Il caffè si trova proprio al lato del museo degli ebrei rifugiati di Shanghai, che a sua volta è all’interno della sinagoga Ohel Moshe, l’unica della città. Il quartiere in cui si trovano queste due strutture corrisponde alla zona in cui gli ebrei vivevano e le istituzioni cittadine hanno recentemente fatto domanda perché questi luoghi siano annoverati nel Registro “Memoria del Mondo” dell’Unesco, programma volto a preservare e tutelare patrimoni di vario genere altrimenti destinati all’oblio.
Shanghai a partire dal 1934 è stata un porto sicuro per le migliaia di ebrei in fuga dall’Europa. Dal 1937 poi, con la conquista della città da parte del Giappone, la situazione migliorò ulteriormente perché Shanghai divenne una “città aperta” nella quale era possibile entrare anche senza documenti. Chi aveva problemi con i visti veniva aiutato a passare le frontiere da Ho Feng Shan, console cinese a Vienna, il quale fu più tardi soprannominato lo “Schindler cinese” per il suo contributo.
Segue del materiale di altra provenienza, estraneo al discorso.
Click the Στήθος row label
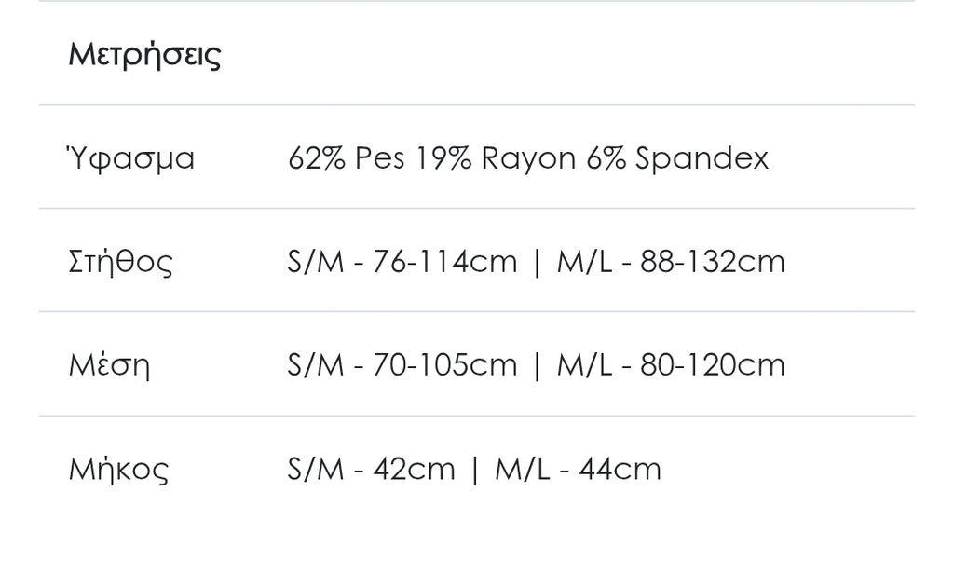954x588 pixels. pyautogui.click(x=121, y=262)
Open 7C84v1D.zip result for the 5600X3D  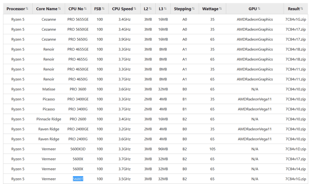point(295,149)
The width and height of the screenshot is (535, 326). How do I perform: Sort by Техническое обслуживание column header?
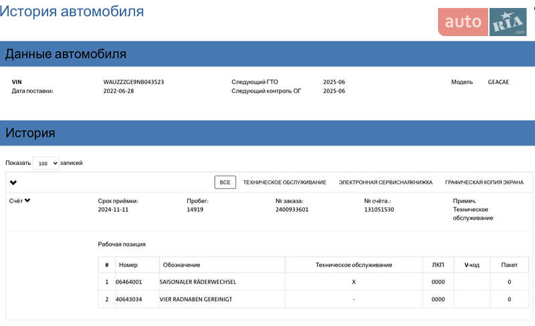(353, 265)
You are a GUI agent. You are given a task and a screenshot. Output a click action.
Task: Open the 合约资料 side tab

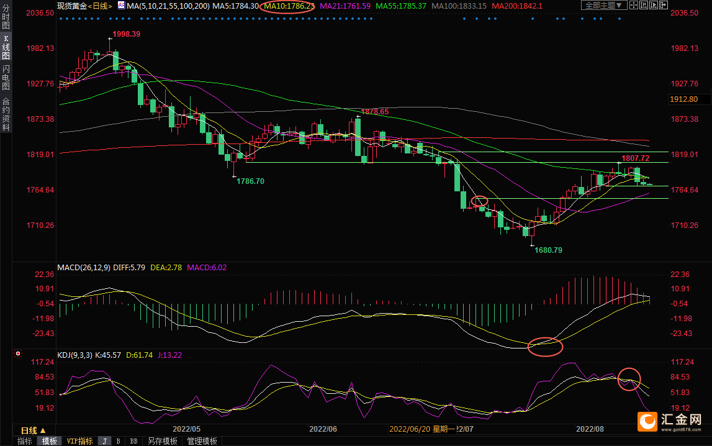click(6, 114)
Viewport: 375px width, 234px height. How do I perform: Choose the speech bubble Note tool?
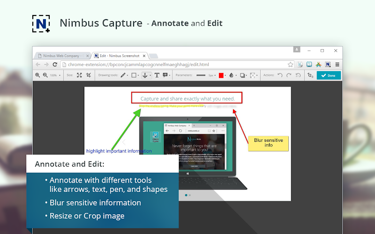(x=165, y=75)
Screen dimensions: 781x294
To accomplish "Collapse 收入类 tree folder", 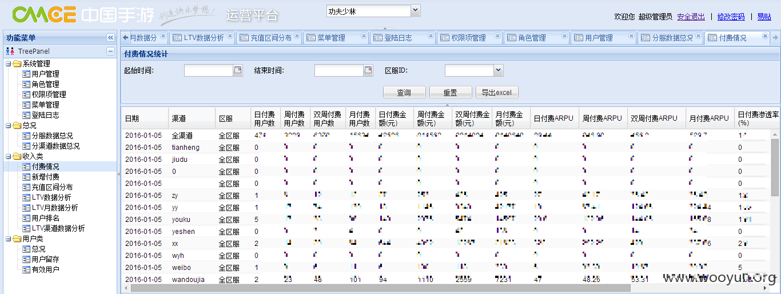I will pyautogui.click(x=9, y=156).
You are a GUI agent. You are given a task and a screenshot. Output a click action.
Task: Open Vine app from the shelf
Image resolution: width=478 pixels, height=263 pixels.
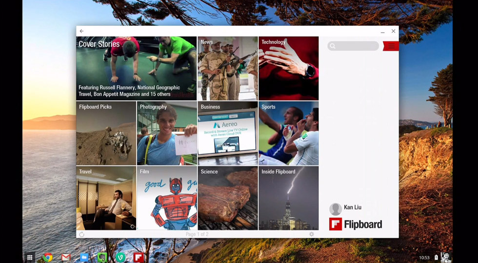pyautogui.click(x=120, y=257)
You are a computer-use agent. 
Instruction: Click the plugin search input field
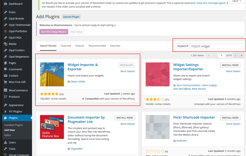tap(216, 46)
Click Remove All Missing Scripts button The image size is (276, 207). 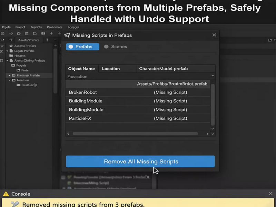point(140,161)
La comunità era talmente integrata che nel ’39 fondò persino un giornale, lo “Shanghai Jewish Chronicle”. I problemi cominciarono nel 1943 quando, su pressioni della Germania, le autorità giapponesi rinchiusero tutta la popolazione ebraica in una zona ristretta, creando così un vero e proprio ghetto sovrappopolato e in cui le condizioni igienico-sanitarie erano pessime. Nel 1945, dopo la sconfitta del Giappone, i cinesi, che fino ad allora non avevano mai dato il minimo segno di risentimento, anzi avevano mostrato una grande ammirazione per l’operosità della comunità ebraica, cominciarono a mostrare ostilità per gli stranieri che avevano “occupato” il loro territorio. Così la maggior parte della popolazione ebraica se ne andò, chi verso le nazioni di provenienza chi verso il futuro Stato d’Israele. I pochi rimasti resistettero fino al 1949, anno in cui salì al potere il partito comunista.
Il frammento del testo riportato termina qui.